Secure Signatures In Armstrong Break Unsafe Signing Habits

In the May issue, our story "Stealing your signature is easy" opened a lot of eyes and garnered a ton of feedback. Many readers told us they were surprised to learn that PDFs can be easily hacked, and that their data and signature can be lifted or altered easily. And many commented that they'd never considered the notion that a "digital signature" is really nothing more than a picture with no intelligence and no way of being verified. So the idea of focusing on identity and data authentication in our upcoming version of WinTOTAL, codenamed Armstrong, rather than focusing on the PDF of the report itself, seemed to hit a nerve. This article may hit another as we look at some unsafe signing habits many appraisers will need to kick in order to have truly secured documents.

Before we get to unsafe habits, it's germane to repeat some of what was in the May article about the specifics of secure signing in Armstrong. (pq)
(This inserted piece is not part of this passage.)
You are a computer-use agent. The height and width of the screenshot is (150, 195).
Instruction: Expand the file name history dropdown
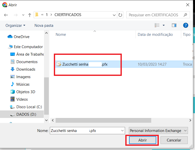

The way most appraisers think of "digital signatures" today is really a holdover from the 90's, before the Uniform Electronic Transactions Act (UETA) of 1999 and before true e-signatures and industry standard identity authentication. The "digital signatures" used in formfillers today are simply pictures displayed on screen and printed on your PDF. It's time our industry catches up.

Armstrong uses our SureDocs technology to handle secure signatures and report escrowing. SureDocs, our mortgage product (used by major lenders like Flagstar), has already applied millions of legally binding e-signatures to documents worldwide. Visit to see how it works. But exactly how is SureDocs going to work for appraisers in Armstrong?

First, an important change in Armstrong is the introduction of a username and password to log into WinTOTAL, which is a prudent security improvement. This login will be tied to your existing a la mode Login (think of it like a "passport"), which you already use to access to the Vault, InterFlood, your XSite, etc. So by tying WinTOTAL on your desktop to all your online products, one identity is used for everything.

Second, Armstrong will walk you through a one-time Equifax question-and-answer session to prove you're actually you by pulling in real time data from your credit report and other online databases. (It isn't recorded as a "credit check" and is a common identity verification method.) Once you pass the challenges, SureDocs grants a digital key verifying you've been authenticated, and this too is tied to your a la mode Login (one will be created on-the-fly if needed). You'll then be able to apply authenticated signatures in Armstrong.

When you actually sign a report in Armstrong, SureDocs generates a serial number and digital fingerprint of all the data in the report. As you can see from the screenshot above, when a report is signed with SureDocs the image of your signature also shows the serial number. Each time you sign, a new, unique serial number and digital fingerprint of the report is generated and when you deliver the appraisal, you'll have the option to automatically escrow the PDF on our SureDocs servers.

WinTotal Signature

The authenticity of the signature and report data can now be verified at any time via our website if someone types in the serial number and the signer's name. If someone steals your signature and makes up a fake number, it will be immediately evident. It's also important to note that when you sign with SureDocs, an essential notice - like a short addendum - is added to your report, telling the reader that the report is matched to the serial number and can be verified against the appraisal online.

Incorporating all these security measures into Armstrong prevents identity theft once a file leaves your control, but perhaps the greatest security risks exist while a file is still in your possession. There are two unsafe signing habits that many appraisers will need to seriously think about addressing.

Appraisers let supervisors or office managers apply their signatures for them daily out of convenience. If you're out of the office and a client needs a report change, it's common for an office manager to "unsign" the report, make the change and then reapply your signature. Someone other than you had access to your signature and they used it. This spells security breach.

Consider the scenario where a trainee completes a report, signs it and sends it to the supervisor who then needs to make a change. The supervisor removes the trainee's signature in the formfiller, changes the report and re-applies both their own signature and the trainee's.

Do either of these scenarios ring any alarms? An appraiser signing a report for another appraiser is a security risk. It's not a matter of trust. It's a matter of retaining sole personal control of your signature identity. At the risk of igniting a USPAP debate, read USPAP FAQ 157 on Signature Authorization and decide for yourself. With SureDocs, your secure credentials are needed to do the actual signing, and you alone should retain control of them.

It's interesting to consider the large scale effect SureDocs can have. Over the next few years, the vast majority of our customers will transition to WinTOTAL Armstrong (either the Standard or Enterprise versions). And with half of all appraisers using WinTOTAL, the prevalence of serialized, authenticated signatures and reports will be overwhelming. By virtue of sheer market share, lenders and AMCs will view SureDocs signed reports as the norm, and would-be fraudsters might not be as quick to risk attempting appraisal signature and data theft. We can all agree that would be a very welcome change indeed.